Histadrut: Managers cannot belong to workplace trade union committees
The judicial authority of the Histadrut labor federation rules that managers and other employees with executive status cannot belong to the local union committees in their place of work.
A recent ruling by Israel's trade union umbrella organization could force dozens of people to leave union committees in their own workplaces. The judicial authority of the Histadrut labor federation ruled that managers and other employees with executive status cannot belong to the local union committees in their place of work.
The ruling was issued after Eyal Deri, a letter carrier for Israel Post, decided to take legal action against four members of the union committee who were in managerial positions: three post office managers and one vice president in the government-owned company. Deri argued that the presence of representatives of management on the workers' body constituted a conflict of interest.
At a hearing last week the four defendants attempted to minimize the seniority of their positions. The State Employees Union, which was also named in Deri's suit, argued that there was no conflict of interest because the defendants' authority in the company was operational rather than managerial in nature, and that they were in effect carrying out the directives of senior management.
Judge Natan Baron found for the plaintiff and ruled that employees in managerial positions cannot belong to workplace union committees due to the risk of conflict of interest: Managers must display loyalty to their employers, and must execute their directives even if goes against the interest of the employees. Union committee members, on the other hand, must be loyal to the workers and must protect their rights, sometimes in the face of management opposition.

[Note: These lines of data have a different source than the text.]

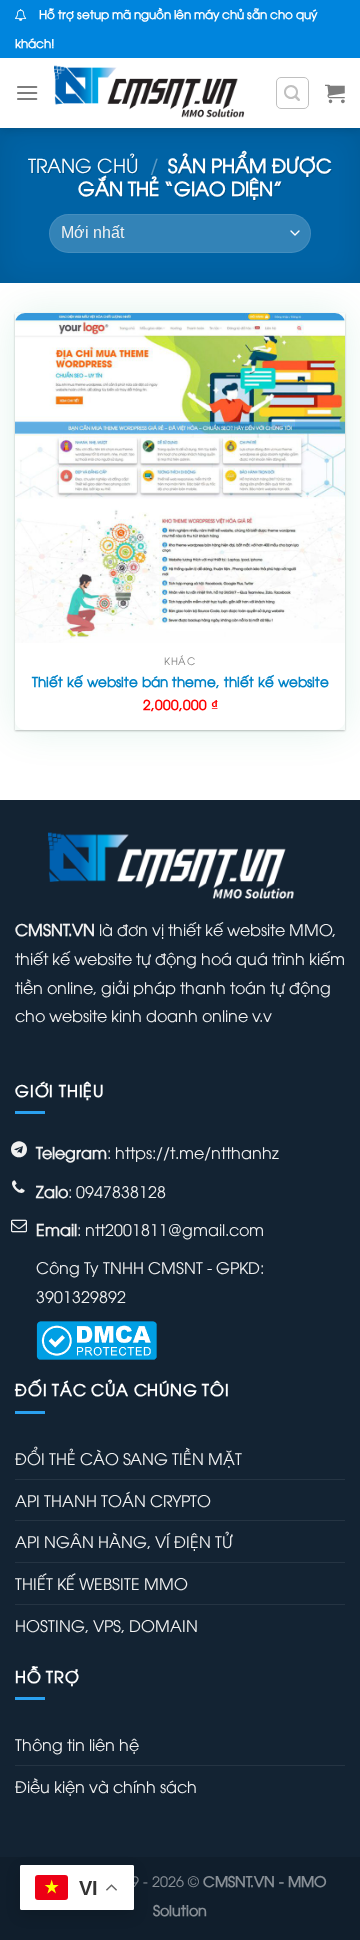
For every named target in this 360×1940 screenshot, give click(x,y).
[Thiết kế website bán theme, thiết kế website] (180, 478)
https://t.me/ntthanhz (197, 1152)
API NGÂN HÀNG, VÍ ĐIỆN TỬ (123, 1541)
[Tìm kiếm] (293, 93)
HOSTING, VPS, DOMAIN (106, 1625)
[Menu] (27, 92)
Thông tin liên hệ (77, 1744)
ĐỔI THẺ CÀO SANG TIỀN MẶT (128, 1458)
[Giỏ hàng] (335, 93)
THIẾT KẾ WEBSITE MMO (101, 1583)
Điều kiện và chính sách (106, 1786)
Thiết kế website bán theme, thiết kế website (180, 681)
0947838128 (121, 1191)
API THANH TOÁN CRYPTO (113, 1500)
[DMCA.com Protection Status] (96, 1338)
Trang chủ (83, 164)
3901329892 (81, 1296)
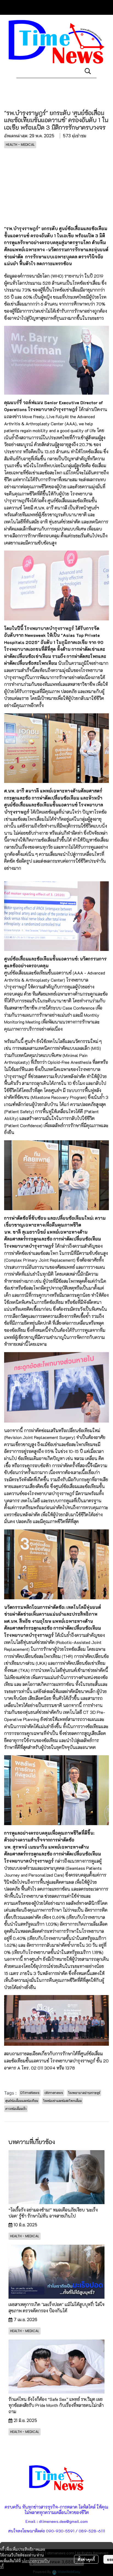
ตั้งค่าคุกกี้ (86, 2559)
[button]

Baron rejected the defendants' characterization of their positions. "What would happen if an employee who has been reprimanded by the manager turns to the union committee for protection, perhaps even filing a complaint against that manager?" Baron asked. "It's unreasonable for the workers to find the same manager he complained about sitting on the union committee."
Baron ordered the four defendants to resign and ordered the Histadrut to force them out in the event they refused.
Baron's ruling is expected to lead to a flood of similar suits in places like Bank Hapoalim, the Israel Airports Authority and the seaports where managers are members of the union committees.